Domenica, 13 Giugno 2021
Cronaca

Nuovo blitz per il trasporto degli ulivi dal cantiere Tap. Alta tensione fino all'alba

Attivisti No Tap hanno cercato di impedire il passaggio dei mezzi già all'altezza di Vernole. Polizia, carabinieri e guardia di finanza mobilitati dalla tarda serata di ieri

Un mezzo con due alberi nei pressi di Masseria del Capitano.

MELENDUGNO - Intorno alle 7 del mattino era ancora in fase di completamento il trasferimento di 42 ulivi dall'area del cantiere del gasdotto Tap, a San Basilio al sito di stoccaggio presso Masseria del Capitano, alle porte di Melendugno. 

Le operazioni di trasporto sono state effettuate grazie ad un vasto dispiegamento di forze dell'ordine disposto già verso la mezzanotte non solo nei punti interessati ma anche lungo il percorso da Lecce alla marina di Melendugno dove gli attivisti del fronte No Tap avevano organizzato diversi presidi nel tentativo di scongiurare o rallentare il passaggio dei mezzi, scortati, della ditta incaricata.

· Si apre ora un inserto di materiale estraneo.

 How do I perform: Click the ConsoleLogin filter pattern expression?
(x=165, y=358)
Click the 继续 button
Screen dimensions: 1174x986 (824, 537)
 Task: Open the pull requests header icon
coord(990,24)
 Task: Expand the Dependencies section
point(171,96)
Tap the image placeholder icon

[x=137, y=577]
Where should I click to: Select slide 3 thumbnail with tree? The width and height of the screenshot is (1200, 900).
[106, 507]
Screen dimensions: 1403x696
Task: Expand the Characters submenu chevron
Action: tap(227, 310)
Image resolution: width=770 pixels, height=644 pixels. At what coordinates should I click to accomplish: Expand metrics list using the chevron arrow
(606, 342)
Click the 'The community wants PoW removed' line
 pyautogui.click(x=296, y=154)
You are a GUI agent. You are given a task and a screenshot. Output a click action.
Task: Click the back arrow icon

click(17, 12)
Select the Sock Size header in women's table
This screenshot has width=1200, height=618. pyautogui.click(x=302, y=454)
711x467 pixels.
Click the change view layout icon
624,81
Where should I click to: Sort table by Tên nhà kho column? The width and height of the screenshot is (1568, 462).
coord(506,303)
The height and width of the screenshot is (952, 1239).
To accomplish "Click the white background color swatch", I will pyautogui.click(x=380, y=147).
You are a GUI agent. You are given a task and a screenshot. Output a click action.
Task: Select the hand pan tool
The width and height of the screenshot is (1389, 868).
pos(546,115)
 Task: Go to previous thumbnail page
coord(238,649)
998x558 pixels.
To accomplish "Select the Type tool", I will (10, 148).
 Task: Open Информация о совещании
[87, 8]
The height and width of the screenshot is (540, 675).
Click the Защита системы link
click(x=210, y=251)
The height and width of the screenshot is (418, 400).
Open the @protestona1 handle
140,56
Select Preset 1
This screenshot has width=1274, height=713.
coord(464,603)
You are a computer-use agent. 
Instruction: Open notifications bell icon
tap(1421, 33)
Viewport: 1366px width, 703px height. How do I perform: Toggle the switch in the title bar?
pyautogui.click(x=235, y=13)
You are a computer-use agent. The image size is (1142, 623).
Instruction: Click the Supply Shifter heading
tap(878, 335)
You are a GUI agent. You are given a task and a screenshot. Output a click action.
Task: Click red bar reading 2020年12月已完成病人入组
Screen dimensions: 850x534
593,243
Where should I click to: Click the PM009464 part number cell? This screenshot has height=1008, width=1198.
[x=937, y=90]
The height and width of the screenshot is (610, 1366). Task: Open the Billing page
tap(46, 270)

All'altezza della rotatoria di Vernole in prima battuta e all'ingresso di Melendugno poi, si sono registrati momenti di tensione: i manifestanti sono stati spostati di peso mentre un paio di autocarri adibiti al trasporto sono stati danneggiati. Intanto la zona del cantiere era stata completamente interdetta con l'isolamento dei pochi attivisti che erano lì: solo alcuni legali sono riusciti a raggiungerla.

Più nutrita nel corso della notte la presenza di manifestanti, come già avvenuto in altre circostanze analoghe, all'ingresso di Masseria del Capitano, destinazione finale del trasporto. Presenti il sindaco di Melendugno Marco Potì, insieme al suo vice, Simone Dima e al primo cittadino di Martano, Fabio Tarantino. Potì ha ricordato come Tap avesse assunto anche formalmente l'impegno di fermare i lavori propedeutici a gasdotto durante la stagione estiva. L'azienda, dal canto suo, ha fatto presente che il trasporto degli ulivi lungo strade pubbliche non può essere considerato un'attività di cantiere e che la sospensione da giugno a settembre, volontariamente assunta, riguarda le operazioni sul litorale.

La questione degli ulivi espiantati e rimasti a San Basilio dopo la manifestazione del 1 aprile che aveva bloccato il trasferimento degli alberi sembrava fosse stata risolta temporaneamente con una sorta di tregua: il 22 di quello stesso mese, in una riunione in prefettura, venne stabilito che le piante sarebbero state sistemate nei vasi proprio nell'area di cantiere, mentre altre 168 erano state già portate a messe a dimora nel sito di stoccaggio. La soluzione si è rivelata evidentemente fragile perchè è stato ritenuto che gli alberi non sarebbero sopravvissuti all'estate. Alla luce di questa valutazione si sarebbe deciso di portarli a Masseria del Capitano dove è stato già montato un tendone per prevenire la diffusione della xylella fastidiosa.